Saved entries
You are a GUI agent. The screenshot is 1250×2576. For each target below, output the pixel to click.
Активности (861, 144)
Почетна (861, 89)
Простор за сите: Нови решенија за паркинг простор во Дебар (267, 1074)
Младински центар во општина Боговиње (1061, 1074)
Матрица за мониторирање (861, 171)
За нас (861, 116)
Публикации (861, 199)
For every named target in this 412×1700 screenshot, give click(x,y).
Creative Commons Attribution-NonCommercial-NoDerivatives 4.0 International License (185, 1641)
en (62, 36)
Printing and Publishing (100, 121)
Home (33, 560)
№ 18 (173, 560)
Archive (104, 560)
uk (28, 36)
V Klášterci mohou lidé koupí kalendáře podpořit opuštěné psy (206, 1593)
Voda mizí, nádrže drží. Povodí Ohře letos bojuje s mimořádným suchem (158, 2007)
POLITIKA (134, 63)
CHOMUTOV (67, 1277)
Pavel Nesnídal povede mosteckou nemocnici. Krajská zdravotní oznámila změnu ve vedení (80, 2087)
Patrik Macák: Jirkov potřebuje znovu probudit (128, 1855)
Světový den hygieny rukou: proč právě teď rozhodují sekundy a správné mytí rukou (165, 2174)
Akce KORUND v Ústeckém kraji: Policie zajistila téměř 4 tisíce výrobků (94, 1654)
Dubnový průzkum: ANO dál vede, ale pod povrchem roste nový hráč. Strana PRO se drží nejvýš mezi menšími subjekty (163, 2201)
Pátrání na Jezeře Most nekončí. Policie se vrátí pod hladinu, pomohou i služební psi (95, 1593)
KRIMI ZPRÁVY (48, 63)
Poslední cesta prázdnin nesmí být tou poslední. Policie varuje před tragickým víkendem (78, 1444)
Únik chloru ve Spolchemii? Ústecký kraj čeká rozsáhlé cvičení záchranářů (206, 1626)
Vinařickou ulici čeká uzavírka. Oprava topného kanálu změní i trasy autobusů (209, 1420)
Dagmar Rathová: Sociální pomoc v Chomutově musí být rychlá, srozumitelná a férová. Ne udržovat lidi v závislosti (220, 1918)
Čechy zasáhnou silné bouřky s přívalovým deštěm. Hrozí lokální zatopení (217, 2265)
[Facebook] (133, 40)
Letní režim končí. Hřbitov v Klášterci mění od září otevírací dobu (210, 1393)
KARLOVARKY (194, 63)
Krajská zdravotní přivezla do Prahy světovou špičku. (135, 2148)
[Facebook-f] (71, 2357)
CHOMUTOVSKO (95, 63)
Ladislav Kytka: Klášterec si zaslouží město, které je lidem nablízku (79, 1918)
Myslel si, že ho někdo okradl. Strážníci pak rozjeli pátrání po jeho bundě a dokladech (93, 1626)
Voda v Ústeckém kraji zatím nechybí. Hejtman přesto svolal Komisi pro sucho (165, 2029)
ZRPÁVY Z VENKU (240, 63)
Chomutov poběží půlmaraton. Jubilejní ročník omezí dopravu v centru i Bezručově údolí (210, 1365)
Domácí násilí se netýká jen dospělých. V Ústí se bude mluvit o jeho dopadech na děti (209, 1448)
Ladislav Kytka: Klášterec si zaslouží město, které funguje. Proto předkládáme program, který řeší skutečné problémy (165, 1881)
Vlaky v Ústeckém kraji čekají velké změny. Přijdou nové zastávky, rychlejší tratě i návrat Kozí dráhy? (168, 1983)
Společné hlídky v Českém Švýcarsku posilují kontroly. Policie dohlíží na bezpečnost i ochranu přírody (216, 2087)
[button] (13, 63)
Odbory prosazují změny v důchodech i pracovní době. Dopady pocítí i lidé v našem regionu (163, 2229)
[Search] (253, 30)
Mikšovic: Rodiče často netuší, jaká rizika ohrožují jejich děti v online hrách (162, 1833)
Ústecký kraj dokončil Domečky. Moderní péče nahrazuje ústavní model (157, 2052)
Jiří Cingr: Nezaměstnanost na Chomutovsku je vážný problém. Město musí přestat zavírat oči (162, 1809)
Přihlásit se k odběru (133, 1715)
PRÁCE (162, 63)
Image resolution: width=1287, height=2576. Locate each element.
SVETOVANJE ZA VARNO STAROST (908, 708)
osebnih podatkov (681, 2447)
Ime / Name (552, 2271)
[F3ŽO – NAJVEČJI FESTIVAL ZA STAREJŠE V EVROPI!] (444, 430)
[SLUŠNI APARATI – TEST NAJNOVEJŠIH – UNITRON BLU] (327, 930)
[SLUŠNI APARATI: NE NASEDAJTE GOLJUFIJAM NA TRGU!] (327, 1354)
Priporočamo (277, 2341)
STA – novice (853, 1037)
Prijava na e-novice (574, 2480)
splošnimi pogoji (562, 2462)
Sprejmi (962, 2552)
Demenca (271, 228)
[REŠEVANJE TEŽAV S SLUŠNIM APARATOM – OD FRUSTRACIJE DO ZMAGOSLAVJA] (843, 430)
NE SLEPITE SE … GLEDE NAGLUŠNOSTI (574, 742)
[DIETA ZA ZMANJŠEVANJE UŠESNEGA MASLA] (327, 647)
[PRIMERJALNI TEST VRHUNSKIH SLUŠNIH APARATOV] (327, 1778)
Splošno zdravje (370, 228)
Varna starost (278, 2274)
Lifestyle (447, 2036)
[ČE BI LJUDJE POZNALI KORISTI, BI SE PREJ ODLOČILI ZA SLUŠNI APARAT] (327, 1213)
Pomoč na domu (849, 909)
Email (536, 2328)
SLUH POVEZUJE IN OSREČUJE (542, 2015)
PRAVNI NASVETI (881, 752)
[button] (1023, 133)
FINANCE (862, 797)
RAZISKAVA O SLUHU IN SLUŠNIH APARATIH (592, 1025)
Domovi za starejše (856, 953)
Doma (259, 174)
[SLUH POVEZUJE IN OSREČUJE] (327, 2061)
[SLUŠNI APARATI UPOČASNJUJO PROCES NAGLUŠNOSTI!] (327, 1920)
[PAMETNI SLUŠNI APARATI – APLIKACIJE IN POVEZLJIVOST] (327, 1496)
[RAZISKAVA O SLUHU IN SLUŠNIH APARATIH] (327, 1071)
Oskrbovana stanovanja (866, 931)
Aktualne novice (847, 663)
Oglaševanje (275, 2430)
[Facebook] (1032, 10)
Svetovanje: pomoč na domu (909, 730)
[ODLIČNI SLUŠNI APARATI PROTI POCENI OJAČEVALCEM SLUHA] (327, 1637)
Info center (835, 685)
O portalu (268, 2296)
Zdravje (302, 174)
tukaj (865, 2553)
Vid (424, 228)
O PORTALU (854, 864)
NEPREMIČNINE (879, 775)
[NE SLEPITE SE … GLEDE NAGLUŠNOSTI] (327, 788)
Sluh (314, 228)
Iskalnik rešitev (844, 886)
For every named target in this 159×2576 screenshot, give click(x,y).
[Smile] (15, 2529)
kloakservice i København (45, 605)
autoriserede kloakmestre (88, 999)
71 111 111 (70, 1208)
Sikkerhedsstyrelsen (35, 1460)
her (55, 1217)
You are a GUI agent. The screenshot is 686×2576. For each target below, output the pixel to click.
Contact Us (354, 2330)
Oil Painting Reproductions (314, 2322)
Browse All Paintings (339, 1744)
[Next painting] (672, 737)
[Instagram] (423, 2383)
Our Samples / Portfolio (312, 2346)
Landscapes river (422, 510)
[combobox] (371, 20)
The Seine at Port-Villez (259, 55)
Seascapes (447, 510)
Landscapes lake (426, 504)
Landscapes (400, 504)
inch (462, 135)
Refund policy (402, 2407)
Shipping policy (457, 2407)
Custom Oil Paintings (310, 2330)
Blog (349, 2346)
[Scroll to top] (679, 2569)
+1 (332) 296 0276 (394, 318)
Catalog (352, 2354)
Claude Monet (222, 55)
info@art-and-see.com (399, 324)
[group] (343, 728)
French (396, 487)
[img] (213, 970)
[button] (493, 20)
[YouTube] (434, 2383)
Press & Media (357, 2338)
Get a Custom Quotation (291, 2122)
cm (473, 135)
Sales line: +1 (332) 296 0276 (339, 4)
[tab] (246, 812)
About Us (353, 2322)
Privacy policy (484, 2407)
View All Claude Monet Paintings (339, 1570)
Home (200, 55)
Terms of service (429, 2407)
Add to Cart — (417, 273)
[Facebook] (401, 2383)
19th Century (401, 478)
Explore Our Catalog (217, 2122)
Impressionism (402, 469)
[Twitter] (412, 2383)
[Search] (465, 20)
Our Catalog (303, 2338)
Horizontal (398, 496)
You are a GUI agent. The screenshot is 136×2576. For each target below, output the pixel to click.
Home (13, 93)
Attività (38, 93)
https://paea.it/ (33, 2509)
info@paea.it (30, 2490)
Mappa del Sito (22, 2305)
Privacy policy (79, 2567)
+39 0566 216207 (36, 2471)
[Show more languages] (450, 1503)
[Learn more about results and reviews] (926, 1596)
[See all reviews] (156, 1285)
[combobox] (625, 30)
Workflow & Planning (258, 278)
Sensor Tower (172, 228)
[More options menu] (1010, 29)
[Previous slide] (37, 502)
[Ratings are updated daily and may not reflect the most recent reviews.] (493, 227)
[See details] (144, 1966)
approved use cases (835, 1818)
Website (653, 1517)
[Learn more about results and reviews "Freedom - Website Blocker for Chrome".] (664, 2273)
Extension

▸ Problem requirements: Exactly and exclusively, repeat the lines from the line that contains "Shipping policy (457, 2407)" through the end of the records, both ends included.

▸ Solved problem:
Shipping policy (457, 2407)
Custom Oil Paintings (310, 2330)
Blog (349, 2346)
[Scroll to top] (679, 2569)
+1 (332) 296 0276 (394, 318)
Catalog (352, 2354)
Claude Monet (222, 55)
info@art-and-see.com (399, 324)
[group] (343, 728)
French (396, 487)
[img] (213, 970)
[button] (493, 20)
[YouTube] (434, 2383)
Press & Media (357, 2338)
Get a Custom Quotation (291, 2122)
cm (473, 135)
Sales line: +1 (332) 296 0276 (339, 4)
[tab] (246, 812)
About Us (353, 2322)
Privacy policy (484, 2407)
View All Claude Monet Paintings (339, 1570)
Home (200, 55)
Terms of service (429, 2407)
Add to Cart — (417, 273)
[Facebook] (401, 2383)
19th Century (401, 478)
Explore Our Catalog (217, 2122)
Impressionism (402, 469)
[Twitter] (412, 2383)
[Search] (465, 20)
Our Catalog (303, 2338)
Horizontal (398, 496)
You are a GUI agent. The screenshot is 136×2576. For each target below, output the pixel to click.
Home (13, 93)
Attività (38, 93)
https://paea.it/ (33, 2509)
info@paea.it (30, 2490)
Mappa del Sito (22, 2305)
Privacy policy (79, 2567)
+39 0566 216207 (36, 2471)
[Show more languages] (450, 1503)
[Learn more about results and reviews] (926, 1596)
[See all reviews] (156, 1285)
[combobox] (625, 30)
Workflow & Planning (258, 278)
Sensor Tower (172, 228)
[More options menu] (1010, 29)
[Previous slide] (37, 502)
[Ratings are updated daily and may not reflect the most recent reviews.] (493, 227)
[See details] (144, 1966)
approved use cases (835, 1818)
Website (653, 1517)
[Learn more about results and reviews "Freedom - Website Blocker for Chrome".] (664, 2273)
Extension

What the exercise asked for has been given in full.